> _AIM OF THE EXERCISE_
Copy every line below precisely as it appears.

> _DATA EXCERPTS_
★ ★ ★

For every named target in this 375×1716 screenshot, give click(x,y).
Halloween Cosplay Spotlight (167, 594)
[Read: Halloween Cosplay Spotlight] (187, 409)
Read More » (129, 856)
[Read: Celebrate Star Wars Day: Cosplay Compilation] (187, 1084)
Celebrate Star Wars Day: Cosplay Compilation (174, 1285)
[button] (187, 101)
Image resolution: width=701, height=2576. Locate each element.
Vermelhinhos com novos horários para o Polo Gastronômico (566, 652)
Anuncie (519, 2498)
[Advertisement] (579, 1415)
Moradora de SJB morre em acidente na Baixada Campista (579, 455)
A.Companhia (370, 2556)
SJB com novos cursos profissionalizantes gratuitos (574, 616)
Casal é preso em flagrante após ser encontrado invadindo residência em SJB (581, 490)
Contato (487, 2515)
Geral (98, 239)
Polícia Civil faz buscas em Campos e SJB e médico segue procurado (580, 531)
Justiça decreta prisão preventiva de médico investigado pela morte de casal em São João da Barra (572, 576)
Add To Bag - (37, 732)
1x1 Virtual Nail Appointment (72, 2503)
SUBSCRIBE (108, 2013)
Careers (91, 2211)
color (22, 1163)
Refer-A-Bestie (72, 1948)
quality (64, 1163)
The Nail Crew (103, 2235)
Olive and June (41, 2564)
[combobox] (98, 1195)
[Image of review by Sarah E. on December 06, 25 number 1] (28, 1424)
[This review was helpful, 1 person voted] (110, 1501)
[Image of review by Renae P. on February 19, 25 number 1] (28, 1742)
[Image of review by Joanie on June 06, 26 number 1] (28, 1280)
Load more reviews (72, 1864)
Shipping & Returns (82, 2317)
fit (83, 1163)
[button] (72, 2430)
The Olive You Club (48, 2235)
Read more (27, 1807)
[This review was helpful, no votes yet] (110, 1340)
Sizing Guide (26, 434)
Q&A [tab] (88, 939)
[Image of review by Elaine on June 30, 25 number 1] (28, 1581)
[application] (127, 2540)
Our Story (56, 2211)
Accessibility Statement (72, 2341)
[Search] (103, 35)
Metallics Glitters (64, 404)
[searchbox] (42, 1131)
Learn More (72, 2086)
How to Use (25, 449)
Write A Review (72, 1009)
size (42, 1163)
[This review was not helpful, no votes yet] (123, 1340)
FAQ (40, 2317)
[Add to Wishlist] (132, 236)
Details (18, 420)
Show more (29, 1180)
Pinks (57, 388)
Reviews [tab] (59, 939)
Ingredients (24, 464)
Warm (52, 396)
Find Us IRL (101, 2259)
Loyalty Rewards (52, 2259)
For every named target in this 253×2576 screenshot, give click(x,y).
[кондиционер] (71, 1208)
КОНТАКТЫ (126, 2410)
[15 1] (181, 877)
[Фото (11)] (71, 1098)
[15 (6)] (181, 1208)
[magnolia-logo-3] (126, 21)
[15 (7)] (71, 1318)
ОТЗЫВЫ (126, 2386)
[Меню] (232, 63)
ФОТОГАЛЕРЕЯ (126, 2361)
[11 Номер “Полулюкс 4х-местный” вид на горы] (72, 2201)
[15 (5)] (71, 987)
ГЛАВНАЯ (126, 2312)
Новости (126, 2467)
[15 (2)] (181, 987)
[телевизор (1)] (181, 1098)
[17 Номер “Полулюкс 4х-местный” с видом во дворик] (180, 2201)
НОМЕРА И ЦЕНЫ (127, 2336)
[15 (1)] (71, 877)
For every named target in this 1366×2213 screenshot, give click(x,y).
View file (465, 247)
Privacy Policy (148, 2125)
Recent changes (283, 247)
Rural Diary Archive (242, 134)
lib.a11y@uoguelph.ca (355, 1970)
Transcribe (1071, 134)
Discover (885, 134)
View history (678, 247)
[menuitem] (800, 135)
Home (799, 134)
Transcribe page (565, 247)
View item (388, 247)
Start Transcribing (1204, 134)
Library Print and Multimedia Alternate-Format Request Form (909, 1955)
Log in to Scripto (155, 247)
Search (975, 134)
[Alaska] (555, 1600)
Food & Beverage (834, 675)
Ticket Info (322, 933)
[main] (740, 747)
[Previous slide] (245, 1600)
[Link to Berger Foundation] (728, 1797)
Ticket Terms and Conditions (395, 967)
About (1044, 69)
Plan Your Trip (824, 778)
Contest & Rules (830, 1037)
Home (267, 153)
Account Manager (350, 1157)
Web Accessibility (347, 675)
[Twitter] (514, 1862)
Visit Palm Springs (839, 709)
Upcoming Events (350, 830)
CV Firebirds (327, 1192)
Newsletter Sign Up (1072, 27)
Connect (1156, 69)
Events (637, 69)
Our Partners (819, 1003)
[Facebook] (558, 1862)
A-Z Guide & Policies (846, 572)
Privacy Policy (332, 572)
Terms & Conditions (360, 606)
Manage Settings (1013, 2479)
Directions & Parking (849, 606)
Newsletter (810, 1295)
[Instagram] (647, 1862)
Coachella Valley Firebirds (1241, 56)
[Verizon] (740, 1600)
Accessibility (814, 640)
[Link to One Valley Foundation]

★ ★ ★

> _SOLVED EXERCISE_
For every named target in this 375×1716 screenshot, give click(x,y).
Halloween Cosplay Spotlight (167, 594)
[Read: Halloween Cosplay Spotlight] (187, 409)
Read More » (129, 856)
[Read: Celebrate Star Wars Day: Cosplay Compilation] (187, 1084)
Celebrate Star Wars Day: Cosplay Compilation (174, 1285)
[button] (187, 101)
Image resolution: width=701, height=2576. Locate each element.
Vermelhinhos com novos horários para o Polo Gastronômico (566, 652)
Anuncie (519, 2498)
[Advertisement] (579, 1415)
Moradora de SJB morre em acidente na Baixada Campista (579, 455)
A.Companhia (370, 2556)
SJB com novos cursos profissionalizantes gratuitos (574, 616)
Casal é preso em flagrante após ser encontrado invadindo residência em SJB (581, 490)
Contato (487, 2515)
Geral (98, 239)
Polícia Civil faz buscas em Campos e SJB e médico segue procurado (580, 531)
Justiça decreta prisão preventiva de médico investigado pela morte de casal em São João da Barra (572, 576)
Add To Bag - (37, 732)
1x1 Virtual Nail Appointment (72, 2503)
SUBSCRIBE (108, 2013)
Careers (91, 2211)
color (22, 1163)
Refer-A-Bestie (72, 1948)
quality (64, 1163)
The Nail Crew (103, 2235)
Olive and June (41, 2564)
[combobox] (98, 1195)
[Image of review by Sarah E. on December 06, 25 number 1] (28, 1424)
[This review was helpful, 1 person voted] (110, 1501)
[Image of review by Renae P. on February 19, 25 number 1] (28, 1742)
[Image of review by Joanie on June 06, 26 number 1] (28, 1280)
Load more reviews (72, 1864)
Shipping & Returns (82, 2317)
fit (83, 1163)
[button] (72, 2430)
The Olive You Club (48, 2235)
Read more (27, 1807)
[This review was helpful, no votes yet] (110, 1340)
Sizing Guide (26, 434)
Q&A [tab] (88, 939)
[Image of review by Elaine on June 30, 25 number 1] (28, 1581)
[application] (127, 2540)
Our Story (56, 2211)
Accessibility Statement (72, 2341)
[Search] (103, 35)
Metallics Glitters (64, 404)
[searchbox] (42, 1131)
Learn More (72, 2086)
How to Use (25, 449)
Write A Review (72, 1009)
size (42, 1163)
[This review was not helpful, no votes yet] (123, 1340)
FAQ (40, 2317)
[Add to Wishlist] (132, 236)
Details (18, 420)
Show more (29, 1180)
Pinks (57, 388)
Reviews [tab] (59, 939)
Ingredients (24, 464)
Warm (52, 396)
Find Us IRL (101, 2259)
Loyalty Rewards (52, 2259)
For every named target in this 253×2576 screenshot, give click(x,y).
[кондиционер] (71, 1208)
КОНТАКТЫ (126, 2410)
[15 1] (181, 877)
[Фото (11)] (71, 1098)
[15 (6)] (181, 1208)
[magnolia-logo-3] (126, 21)
[15 (7)] (71, 1318)
ОТЗЫВЫ (126, 2386)
[Меню] (232, 63)
ФОТОГАЛЕРЕЯ (126, 2361)
[11 Номер “Полулюкс 4х-местный” вид на горы] (72, 2201)
[15 (5)] (71, 987)
ГЛАВНАЯ (126, 2312)
Новости (126, 2467)
[15 (2)] (181, 987)
[телевизор (1)] (181, 1098)
[17 Номер “Полулюкс 4х-местный” с видом во дворик] (180, 2201)
НОМЕРА И ЦЕНЫ (127, 2336)
[15 (1)] (71, 877)
For every named target in this 1366×2213 screenshot, give click(x,y).
View file (465, 247)
Privacy Policy (148, 2125)
Recent changes (283, 247)
Rural Diary Archive (242, 134)
lib.a11y@uoguelph.ca (355, 1970)
Transcribe (1071, 134)
Discover (885, 134)
View history (678, 247)
[menuitem] (800, 135)
Home (799, 134)
Transcribe page (565, 247)
View item (388, 247)
Start Transcribing (1204, 134)
Library Print and Multimedia Alternate-Format Request Form (909, 1955)
Log in to Scripto (155, 247)
Search (975, 134)
[Alaska] (555, 1600)
Food & Beverage (834, 675)
Ticket Info (322, 933)
[main] (740, 747)
[Previous slide] (245, 1600)
[Link to Berger Foundation] (728, 1797)
Ticket Terms and Conditions (395, 967)
About (1044, 69)
Plan Your Trip (824, 778)
Contest & Rules (830, 1037)
Home (267, 153)
Account Manager (350, 1157)
Web Accessibility (347, 675)
[Twitter] (514, 1862)
Visit Palm Springs (839, 709)
Upcoming Events (350, 830)
CV Firebirds (327, 1192)
Newsletter Sign Up (1072, 27)
Connect (1156, 69)
Events (637, 69)
Our Partners (819, 1003)
[Facebook] (558, 1862)
A-Z Guide & Policies (846, 572)
Privacy Policy (332, 572)
Terms & Conditions (360, 606)
Manage Settings (1013, 2479)
Directions & Parking (849, 606)
Newsletter (810, 1295)
[Instagram] (647, 1862)
Coachella Valley Firebirds (1241, 56)
[Verizon] (740, 1600)
Accessibility (814, 640)
[Link to One Valley Foundation]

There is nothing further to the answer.